───── ИСХОДНЫЙ ТЕКСТ

Дмитрий Сергеевич Мережковский
ГРЯДУЩИЙ ХАМ[1]
I
"Мещанство победит и должно победить", - пишет Герцен в 1864 году в статье "Концы и начала". "Да, любезный друг, пора прийти к спокойному и смиренному сознанию, что мещанство - окончательная форма западной цивилизации".
Трудно заподозрить Герцена в нелюбви к Европе. Ведь это именно один из тех русских людей, у которых, по выражению Достоевского, "две родины: наша Русь и Европа". Может быть, он сам не знал, кого любит больше - Россию или Европу. Подобно другу своему Бакунину, он был убежден, что последнее освобождение есть дело не какого-либо одного народа, а всех народов вместе, всего человечества, и что народ может освободиться окончательно, только отрекаясь от своей национальной обособленности и входя в круг всечеловеческой жизни. "Всечеловечество", которое у Пушкина было эстетическим созерцанием, у Герцена, первого из русских людей, становится жизненным действием, подвигом. Он пожертвовал не отвлеченно, а реально своей любви к Европе своей любовью к России. Для Европы сделался вечным изгнанником, жил для нее и готов был умереть за нее. В минуты уныния и разочарования жалел, что не взял ружья, которое предлагал ему один работник во время революции 1848 года в Париже, и не умер на баррикадах.

──────────

* ОПИСАНИЕ ЗАДАНИЯ *
Что Герцен, согласно исходному тексту выше, называет окончательной формой западной цивилизации?

───── ПРЕДОСТАВЛЕННЫЙ МАТЕРИАЛ

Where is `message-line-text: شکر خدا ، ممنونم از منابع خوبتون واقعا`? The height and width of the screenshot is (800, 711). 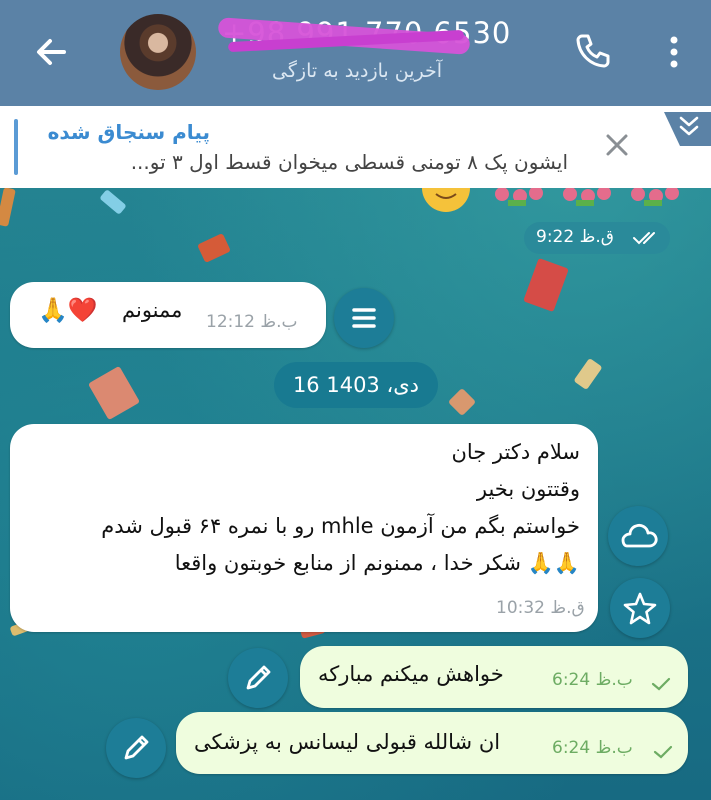
message-line-text: شکر خدا ، ممنونم از منابع خوبتون واقعا is located at coordinates (348, 563).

──────────

* ОТВЕТ НА ЗАДАНИЕ *
Мещанство.